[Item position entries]
━━━━━━━━━━━━━━━━━━━━

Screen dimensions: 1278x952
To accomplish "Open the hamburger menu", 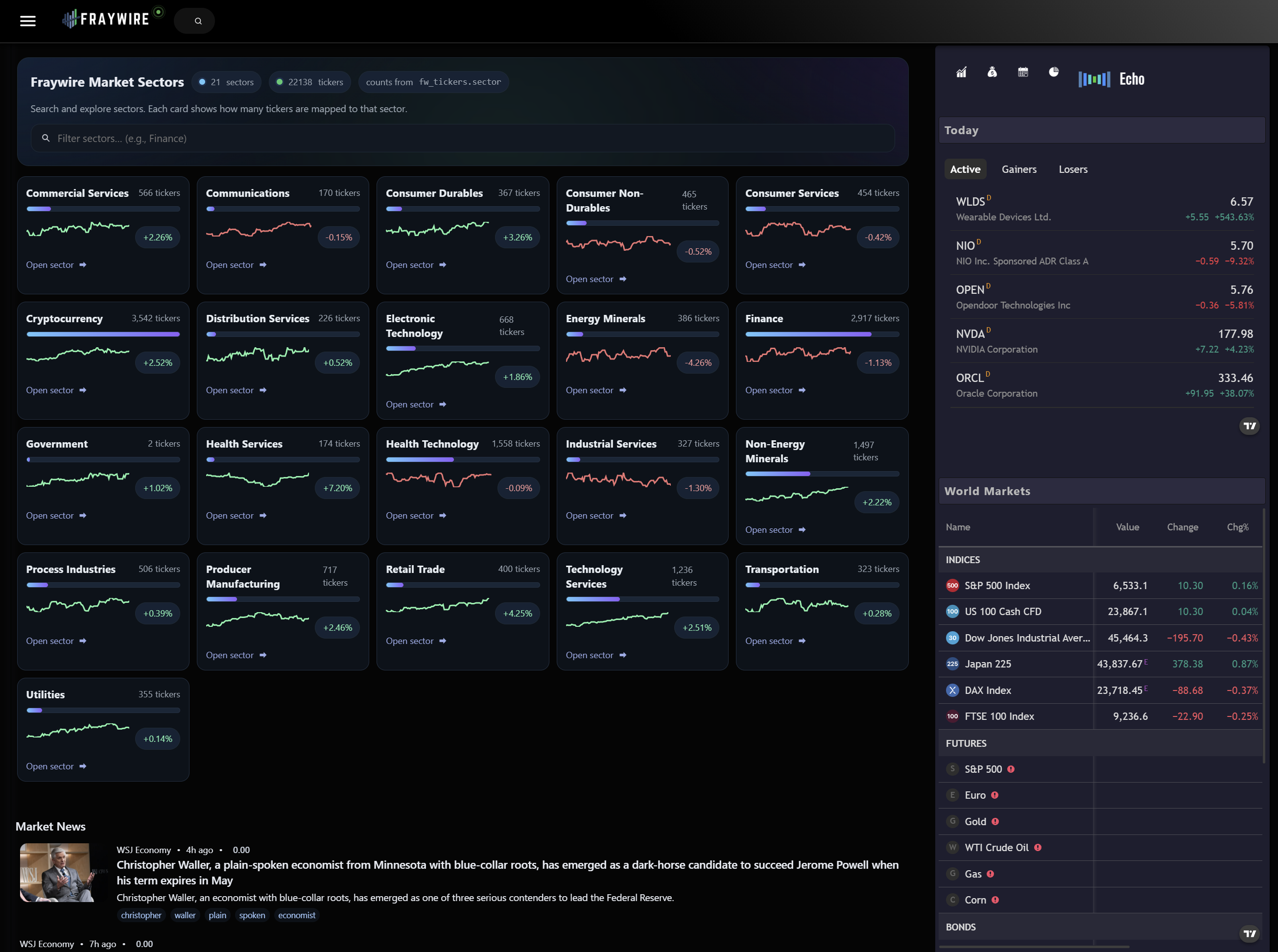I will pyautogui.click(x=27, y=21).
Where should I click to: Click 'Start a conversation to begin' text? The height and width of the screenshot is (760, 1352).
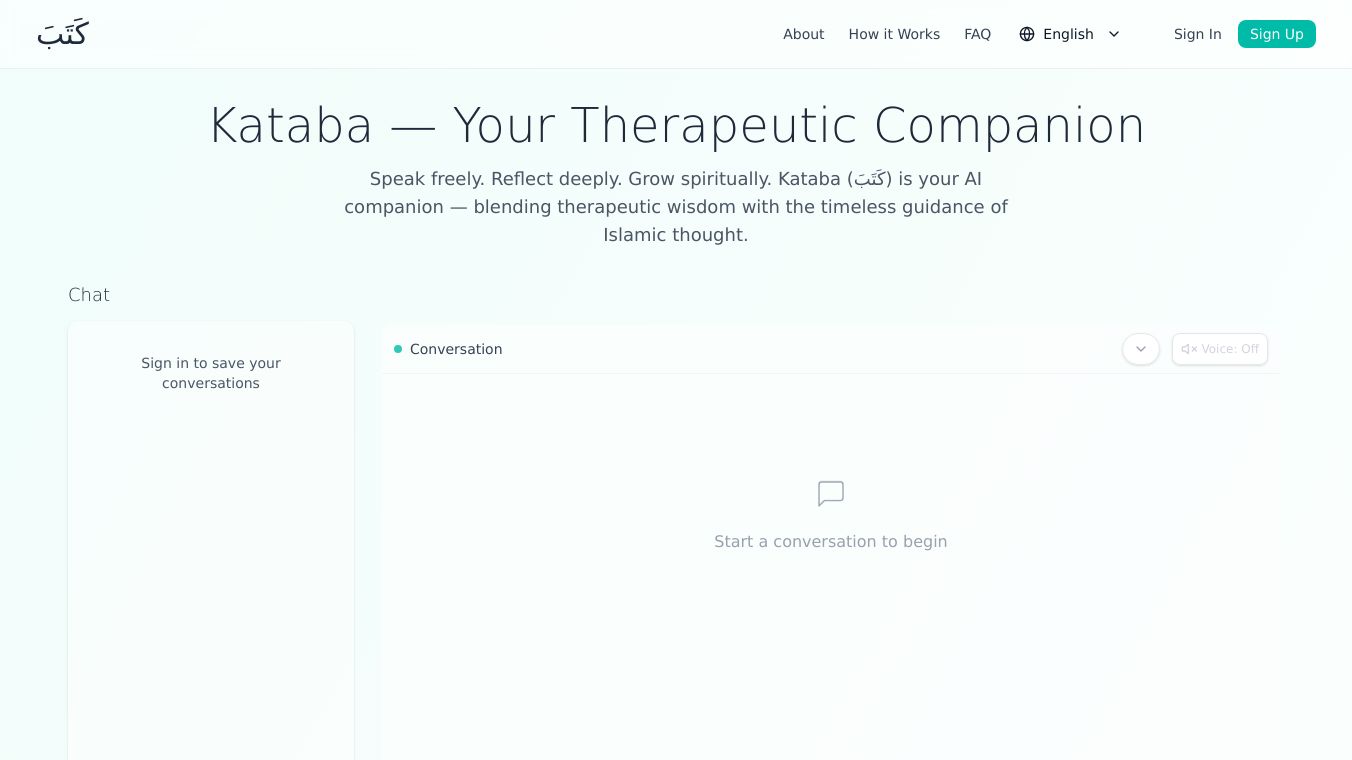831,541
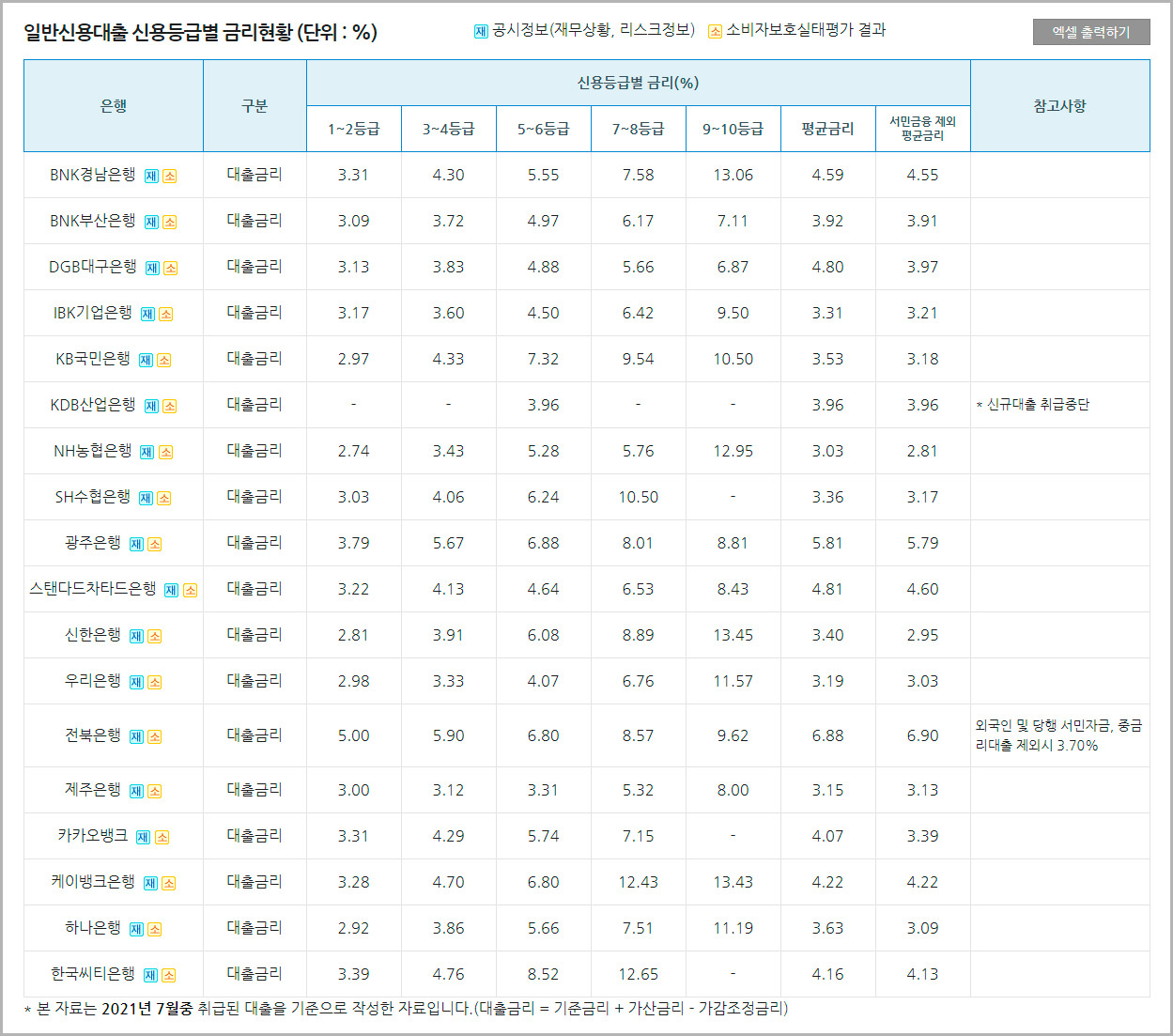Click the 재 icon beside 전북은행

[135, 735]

━━━━━━━━━━━━━━━━━━━━

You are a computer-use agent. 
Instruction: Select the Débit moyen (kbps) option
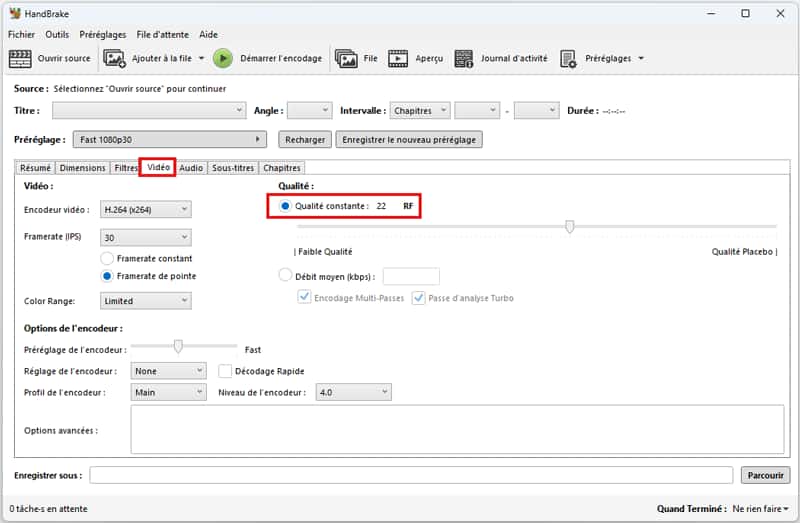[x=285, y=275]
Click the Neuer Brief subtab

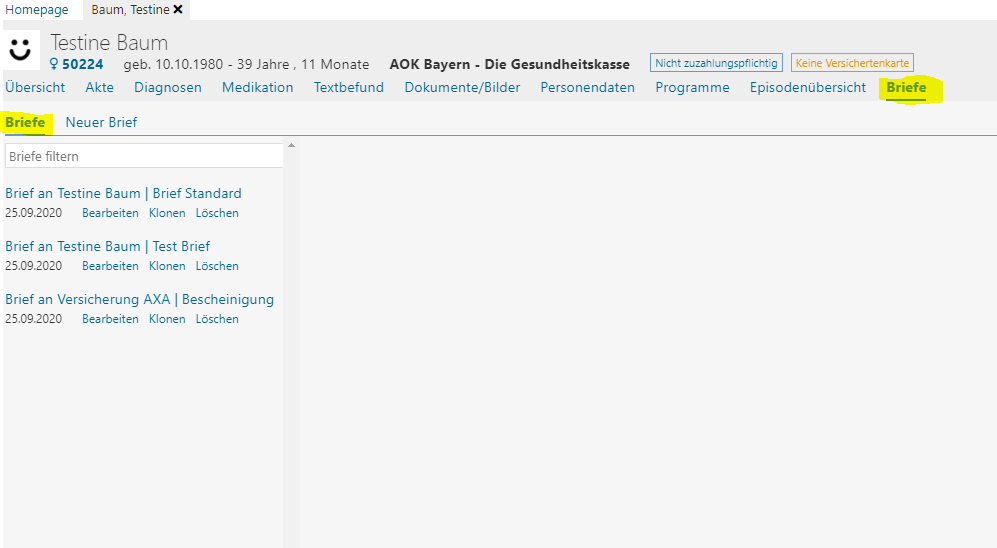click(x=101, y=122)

━━━━━━━━━━━━━━━━━━━━

- **What needs to be done**: Output as a JSON list of strings the lines of the material that begin at the line containing "You are a computer-use agent." and stop after the line containing "click(x=101, y=122)", one string per line, with blank lines left out and the pictures omitted.

- **Reply to the exercise**:
[
  "You are a computer-use agent. ",
  "Instruction: Select the Débit moyen (kbps) option",
  "[x=285, y=275]",
  "Click the Neuer Brief subtab",
  "click(x=101, y=122)"
]